Segment Start: EXERCISE PASSAGE

Quick Answer
Ares was the Greek god of brutal warfare, bloodlust, and battlefield violence. Despised by the other Olympians (including his own father Zeus), he represented the savage side of combat that the Greeks feared. His Roman counterpart Mars was far more honoured. As an archetype, Ares is the shadow of raw aggression that...
Table of Contents
- The Most Hated God on Olympus
- Ares vs. Athena: Two Gods of War
- Ares in the Iliad: Screaming Like Ten Thousand Men
- Ares and Aphrodite: War in the Bedroom
- Phobos and Deimos: The Children of Battlefield Terror
- Thrace: The Homeland of the War God
- Cult and Worship: Where Ares Was Honoured
- Mars: How Rome Redeemed the God of War
- The Ares Archetype: Shadow Aggression and Its Integration
- Ares in the Modern Psyche
Quick Answer
Ares was the Greek god of brutal warfare, bloodlust, and battlefield violence. Despised by the other Olympians (including his own father Zeus), he represented the savage side of combat that the Greeks feared. His Roman counterpart Mars was far more honoured. As an archetype, Ares is the shadow of raw aggression that must be integrated, not repressed.
Table of Contents
- The Most Hated God on Olympus
- Ares vs. Athena: Two Gods of War
- Ares in the Iliad: Screaming Like Ten Thousand Men
- Ares and Aphrodite: War in the Bedroom
- Phobos and Deimos: The Children of Battlefield Terror
- Thrace: The Homeland of the War God
- Cult and Worship: Where Ares Was Honoured
- Mars: How Rome Redeemed the God of War
- The Ares Archetype: Shadow Aggression and Its Integration
- Ares in the Modern Psyche
- Frequently Asked Questions
Key Takeaways
- Ares was the most despised Olympian: Even Zeus called him "the most hateful of all gods." He represented the brutal, chaotic dimension of war that the Greeks associated with barbarism, not heroism.
- Athena defeated Ares repeatedly in myth: Strategic warfare (Athena) consistently beats blind aggression (Ares). The mortal Diomedes also wounded Ares with Athena's help, proving that intelligence trumps rage.
- His affair with Aphrodite produced symbolic children: Eros (desire), Phobos (fear), Deimos (terror), and Harmonia (balance). War and love are connected because both expose the self completely.
- Rome redeemed Ares as Mars: The Romans transformed the despised Greek war god into Mars, father of Rome's founders, protector of the state, and emblem of martial virtue. Mars had dignity where Ares had only violence.
- As archetype, Ares is the shadow of aggression: Repressed rage that erupts when unacknowledged. Integration (not suppression) of Ares energy produces the capacity for fierce, boundaried, purposeful action.
The Most Hated God on Olympus
Ares holds a unique position in the Greek pantheon: he is the only Olympian whom the other gods actively despise. In Book 5 of Homer's Iliad, when Ares comes whimpering to Olympus after being wounded by the mortal Diomedes, Zeus delivers the most savage parental rejection in all of Greek literature:
"To me you are the most hateful of all gods who hold Olympus. Forever quarrelling is dear to your heart, wars and battles... And yet I will not long endure to see you in pain, since you are my child, and it was to me that your mother bore you. But were you born of some other god and proved so ruinous, long since you would have been dropped beneath the gods of the bright sky." (Iliad 5.889-898, trans. Lattimore)

Segment End: EXERCISE PASSAGE
Segment Start: DATA SECTION

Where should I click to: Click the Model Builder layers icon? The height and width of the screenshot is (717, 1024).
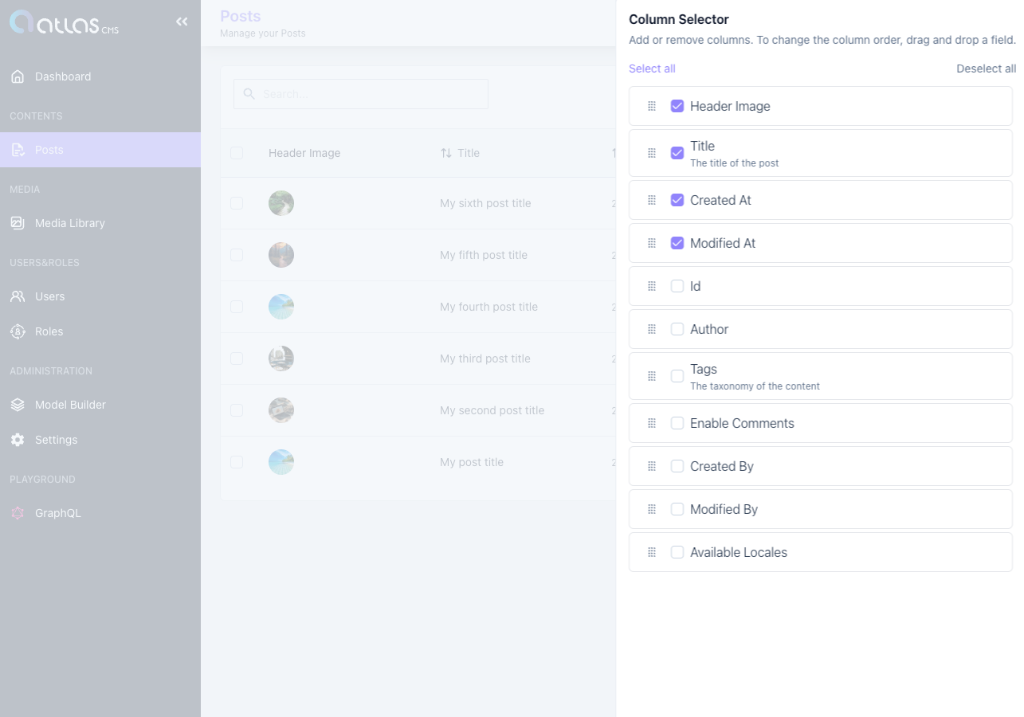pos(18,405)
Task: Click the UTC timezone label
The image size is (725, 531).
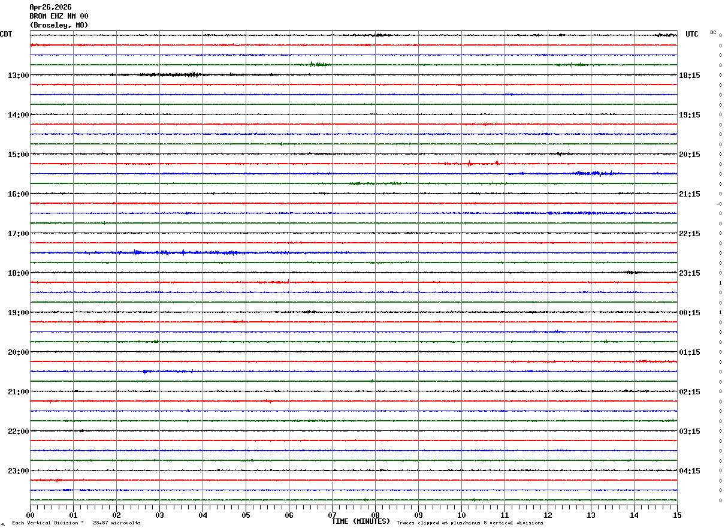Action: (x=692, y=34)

Segment End: DATA SECTION

▸ REQUIRED WORK
Answer these questions from the text on Ares:
1. Which mortal wounded Ares with Athena's help?
2. In which book of Homer's Iliad does Zeus reject Ares?
3. Which four children came from Ares's affair with Aphrodite?

▸ ANSWER BOX
1. Diomedes
2. Book 5
3. Eros, Phobos, Deimos, and Harmonia